▶ EXERCISE OBJECTIVE:
Using the data below, please return every line exactly as given.

▶ DATA:
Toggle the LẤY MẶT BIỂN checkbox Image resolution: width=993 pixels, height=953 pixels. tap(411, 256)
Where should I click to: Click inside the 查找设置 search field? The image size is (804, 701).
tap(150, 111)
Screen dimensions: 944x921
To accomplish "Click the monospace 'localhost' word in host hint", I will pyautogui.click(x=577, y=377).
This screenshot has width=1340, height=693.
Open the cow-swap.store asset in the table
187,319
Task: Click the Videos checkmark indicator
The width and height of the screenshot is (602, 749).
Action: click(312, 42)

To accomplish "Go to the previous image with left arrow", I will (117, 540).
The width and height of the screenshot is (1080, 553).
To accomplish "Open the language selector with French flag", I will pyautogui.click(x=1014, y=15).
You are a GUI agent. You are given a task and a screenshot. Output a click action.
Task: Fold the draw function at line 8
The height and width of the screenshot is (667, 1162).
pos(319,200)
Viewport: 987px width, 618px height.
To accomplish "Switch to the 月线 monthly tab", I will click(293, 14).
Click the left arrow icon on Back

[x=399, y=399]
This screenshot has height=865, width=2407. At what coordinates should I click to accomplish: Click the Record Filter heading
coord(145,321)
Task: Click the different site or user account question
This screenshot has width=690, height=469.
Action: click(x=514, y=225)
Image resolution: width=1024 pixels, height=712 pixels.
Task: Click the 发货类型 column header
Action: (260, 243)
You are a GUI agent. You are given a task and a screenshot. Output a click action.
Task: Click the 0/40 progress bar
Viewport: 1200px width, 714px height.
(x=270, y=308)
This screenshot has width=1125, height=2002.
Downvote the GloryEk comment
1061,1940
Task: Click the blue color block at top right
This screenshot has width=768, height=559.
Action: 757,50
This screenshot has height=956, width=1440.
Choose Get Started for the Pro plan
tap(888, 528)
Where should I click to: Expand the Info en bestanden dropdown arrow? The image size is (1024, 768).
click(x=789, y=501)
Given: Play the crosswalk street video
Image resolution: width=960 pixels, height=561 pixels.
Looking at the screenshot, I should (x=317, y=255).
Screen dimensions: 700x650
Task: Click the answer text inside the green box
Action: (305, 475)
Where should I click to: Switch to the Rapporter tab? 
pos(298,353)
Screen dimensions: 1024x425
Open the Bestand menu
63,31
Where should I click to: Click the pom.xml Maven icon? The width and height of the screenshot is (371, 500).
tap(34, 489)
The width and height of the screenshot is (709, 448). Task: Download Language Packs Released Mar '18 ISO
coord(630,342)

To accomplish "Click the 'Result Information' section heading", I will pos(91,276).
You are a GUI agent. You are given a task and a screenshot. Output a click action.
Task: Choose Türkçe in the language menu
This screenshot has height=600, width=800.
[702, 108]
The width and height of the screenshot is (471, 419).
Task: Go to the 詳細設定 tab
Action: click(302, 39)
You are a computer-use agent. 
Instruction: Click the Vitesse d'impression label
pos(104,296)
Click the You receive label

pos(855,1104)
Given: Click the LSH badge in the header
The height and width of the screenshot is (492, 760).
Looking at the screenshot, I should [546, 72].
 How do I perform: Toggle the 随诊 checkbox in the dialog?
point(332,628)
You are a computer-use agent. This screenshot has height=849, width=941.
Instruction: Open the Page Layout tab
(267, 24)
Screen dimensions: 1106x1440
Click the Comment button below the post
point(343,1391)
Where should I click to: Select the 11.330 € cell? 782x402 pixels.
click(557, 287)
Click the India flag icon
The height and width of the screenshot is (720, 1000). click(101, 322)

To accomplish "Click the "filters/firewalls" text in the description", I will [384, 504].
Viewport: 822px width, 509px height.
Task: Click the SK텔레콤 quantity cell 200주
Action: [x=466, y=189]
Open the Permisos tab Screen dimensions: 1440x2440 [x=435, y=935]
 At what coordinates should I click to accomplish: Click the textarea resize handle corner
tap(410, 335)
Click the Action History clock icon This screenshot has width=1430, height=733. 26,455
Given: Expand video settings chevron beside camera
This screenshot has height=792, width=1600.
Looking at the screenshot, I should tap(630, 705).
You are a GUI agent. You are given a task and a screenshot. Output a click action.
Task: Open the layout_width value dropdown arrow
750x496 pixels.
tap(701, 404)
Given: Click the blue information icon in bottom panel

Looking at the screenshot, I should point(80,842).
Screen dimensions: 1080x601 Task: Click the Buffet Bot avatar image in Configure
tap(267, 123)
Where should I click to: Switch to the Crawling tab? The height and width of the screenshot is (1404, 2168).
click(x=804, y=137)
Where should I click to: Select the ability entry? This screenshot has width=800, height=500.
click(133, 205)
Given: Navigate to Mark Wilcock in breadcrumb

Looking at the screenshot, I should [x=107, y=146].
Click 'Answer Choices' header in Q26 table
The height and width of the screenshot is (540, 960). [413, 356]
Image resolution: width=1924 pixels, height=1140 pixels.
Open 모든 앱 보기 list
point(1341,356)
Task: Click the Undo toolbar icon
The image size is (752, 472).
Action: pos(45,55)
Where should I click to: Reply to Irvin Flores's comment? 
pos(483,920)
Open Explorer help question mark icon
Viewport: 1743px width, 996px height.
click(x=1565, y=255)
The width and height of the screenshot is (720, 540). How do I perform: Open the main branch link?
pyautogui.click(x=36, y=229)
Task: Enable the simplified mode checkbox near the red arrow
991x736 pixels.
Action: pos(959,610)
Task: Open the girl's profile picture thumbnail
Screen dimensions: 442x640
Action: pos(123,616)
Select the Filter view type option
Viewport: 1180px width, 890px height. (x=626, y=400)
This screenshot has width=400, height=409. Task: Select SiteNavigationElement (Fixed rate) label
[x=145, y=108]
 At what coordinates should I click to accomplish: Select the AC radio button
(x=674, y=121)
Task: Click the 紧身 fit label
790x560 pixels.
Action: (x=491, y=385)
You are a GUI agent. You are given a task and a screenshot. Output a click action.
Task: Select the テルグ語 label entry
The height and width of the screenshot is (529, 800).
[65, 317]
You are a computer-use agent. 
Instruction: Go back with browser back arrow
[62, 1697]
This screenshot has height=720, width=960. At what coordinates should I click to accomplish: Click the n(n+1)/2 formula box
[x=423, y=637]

▶ TASK RESPONSE:
Toggle the LẤY MẶT BIỂN checkbox Image resolution: width=993 pixels, height=953 pixels. tap(411, 256)
Where should I click to: Click inside the 查找设置 search field? The image size is (804, 701).
tap(150, 111)
Screen dimensions: 944x921
To accomplish "Click the monospace 'localhost' word in host hint", I will pyautogui.click(x=577, y=377).
This screenshot has width=1340, height=693.
Open the cow-swap.store asset in the table
187,319
Task: Click the Videos checkmark indicator
The width and height of the screenshot is (602, 749).
Action: click(312, 42)

To accomplish "Go to the previous image with left arrow", I will (117, 540).
The width and height of the screenshot is (1080, 553).
To accomplish "Open the language selector with French flag", I will pyautogui.click(x=1014, y=15).
You are a GUI agent. You are given a task and a screenshot. Output a click action.
Task: Fold the draw function at line 8
The height and width of the screenshot is (667, 1162).
pos(319,200)
Viewport: 987px width, 618px height.
To accomplish "Switch to the 月线 monthly tab", I will click(293, 14).
Click the left arrow icon on Back

[x=399, y=399]
This screenshot has height=865, width=2407. At what coordinates should I click to accomplish: Click the Record Filter heading
coord(145,321)
Task: Click the different site or user account question
This screenshot has width=690, height=469.
Action: click(x=514, y=225)
Image resolution: width=1024 pixels, height=712 pixels.
Task: Click the 发货类型 column header
Action: (260, 243)
You are a GUI agent. You are given a task and a screenshot. Output a click action.
Task: Click the 0/40 progress bar
Viewport: 1200px width, 714px height.
(x=270, y=308)
This screenshot has width=1125, height=2002.
Downvote the GloryEk comment
1061,1940
Task: Click the blue color block at top right
This screenshot has width=768, height=559.
Action: 757,50
This screenshot has height=956, width=1440.
Choose Get Started for the Pro plan
tap(888, 528)
Where should I click to: Expand the Info en bestanden dropdown arrow? The image size is (1024, 768).
click(x=789, y=501)
Given: Play the crosswalk street video
Image resolution: width=960 pixels, height=561 pixels.
Looking at the screenshot, I should (x=317, y=255).
Screen dimensions: 700x650
Task: Click the answer text inside the green box
Action: (305, 475)
Where should I click to: Switch to the Rapporter tab? 
pos(298,353)
Screen dimensions: 1024x425
Open the Bestand menu
63,31
Where should I click to: Click the pom.xml Maven icon? The width and height of the screenshot is (371, 500).
tap(34, 489)
The width and height of the screenshot is (709, 448). Task: Download Language Packs Released Mar '18 ISO
coord(630,342)

To accomplish "Click the 'Result Information' section heading", I will pos(91,276).
You are a GUI agent. You are given a task and a screenshot. Output a click action.
Task: Choose Türkçe in the language menu
This screenshot has height=600, width=800.
[702, 108]
The width and height of the screenshot is (471, 419).
Task: Go to the 詳細設定 tab
Action: click(302, 39)
You are a computer-use agent. 
Instruction: Click the Vitesse d'impression label
pos(104,296)
Click the You receive label

pos(855,1104)
Given: Click the LSH badge in the header
The height and width of the screenshot is (492, 760).
Looking at the screenshot, I should [546, 72].
 How do I perform: Toggle the 随诊 checkbox in the dialog?
point(332,628)
You are a computer-use agent. This screenshot has height=849, width=941.
Instruction: Open the Page Layout tab
(267, 24)
Screen dimensions: 1106x1440
Click the Comment button below the post
point(343,1391)
Where should I click to: Select the 11.330 € cell? 782x402 pixels.
click(557, 287)
Click the India flag icon
The height and width of the screenshot is (720, 1000). click(101, 322)

To accomplish "Click the "filters/firewalls" text in the description", I will [384, 504].
Viewport: 822px width, 509px height.
Task: Click the SK텔레콤 quantity cell 200주
Action: [x=466, y=189]
Open the Permisos tab Screen dimensions: 1440x2440 [x=435, y=935]
 At what coordinates should I click to accomplish: Click the textarea resize handle corner
tap(410, 335)
Click the Action History clock icon This screenshot has width=1430, height=733. 26,455
Given: Expand video settings chevron beside camera
This screenshot has height=792, width=1600.
Looking at the screenshot, I should tap(630, 705).
You are a GUI agent. You are given a task and a screenshot. Output a click action.
Task: Open the layout_width value dropdown arrow
750x496 pixels.
tap(701, 404)
Given: Click the blue information icon in bottom panel

Looking at the screenshot, I should point(80,842).
Screen dimensions: 1080x601 Task: Click the Buffet Bot avatar image in Configure
tap(267, 123)
Where should I click to: Switch to the Crawling tab? The height and width of the screenshot is (1404, 2168).
click(x=804, y=137)
Where should I click to: Select the ability entry? This screenshot has width=800, height=500.
click(133, 205)
Given: Navigate to Mark Wilcock in breadcrumb

Looking at the screenshot, I should [x=107, y=146].
Click 'Answer Choices' header in Q26 table
The height and width of the screenshot is (540, 960). [413, 356]
Image resolution: width=1924 pixels, height=1140 pixels.
Open 모든 앱 보기 list
point(1341,356)
Task: Click the Undo toolbar icon
The image size is (752, 472).
Action: pos(45,55)
Where should I click to: Reply to Irvin Flores's comment? 
pos(483,920)
Open Explorer help question mark icon
Viewport: 1743px width, 996px height.
click(x=1565, y=255)
The width and height of the screenshot is (720, 540). How do I perform: Open the main branch link?
pyautogui.click(x=36, y=229)
Task: Enable the simplified mode checkbox near the red arrow
991x736 pixels.
Action: pos(959,610)
Task: Open the girl's profile picture thumbnail
Screen dimensions: 442x640
Action: pos(123,616)
Select the Filter view type option
Viewport: 1180px width, 890px height. (x=626, y=400)
This screenshot has width=400, height=409. Task: Select SiteNavigationElement (Fixed rate) label
[x=145, y=108]
 At what coordinates should I click to accomplish: Select the AC radio button
(x=674, y=121)
Task: Click the 紧身 fit label
790x560 pixels.
Action: (x=491, y=385)
You are a GUI agent. You are given a task and a screenshot. Output a click action.
Task: Select the テルグ語 label entry
The height and width of the screenshot is (529, 800).
[65, 317]
You are a computer-use agent. 
Instruction: Go back with browser back arrow
[62, 1697]
This screenshot has height=720, width=960. At what coordinates should I click to accomplish: Click the n(n+1)/2 formula box
[x=423, y=637]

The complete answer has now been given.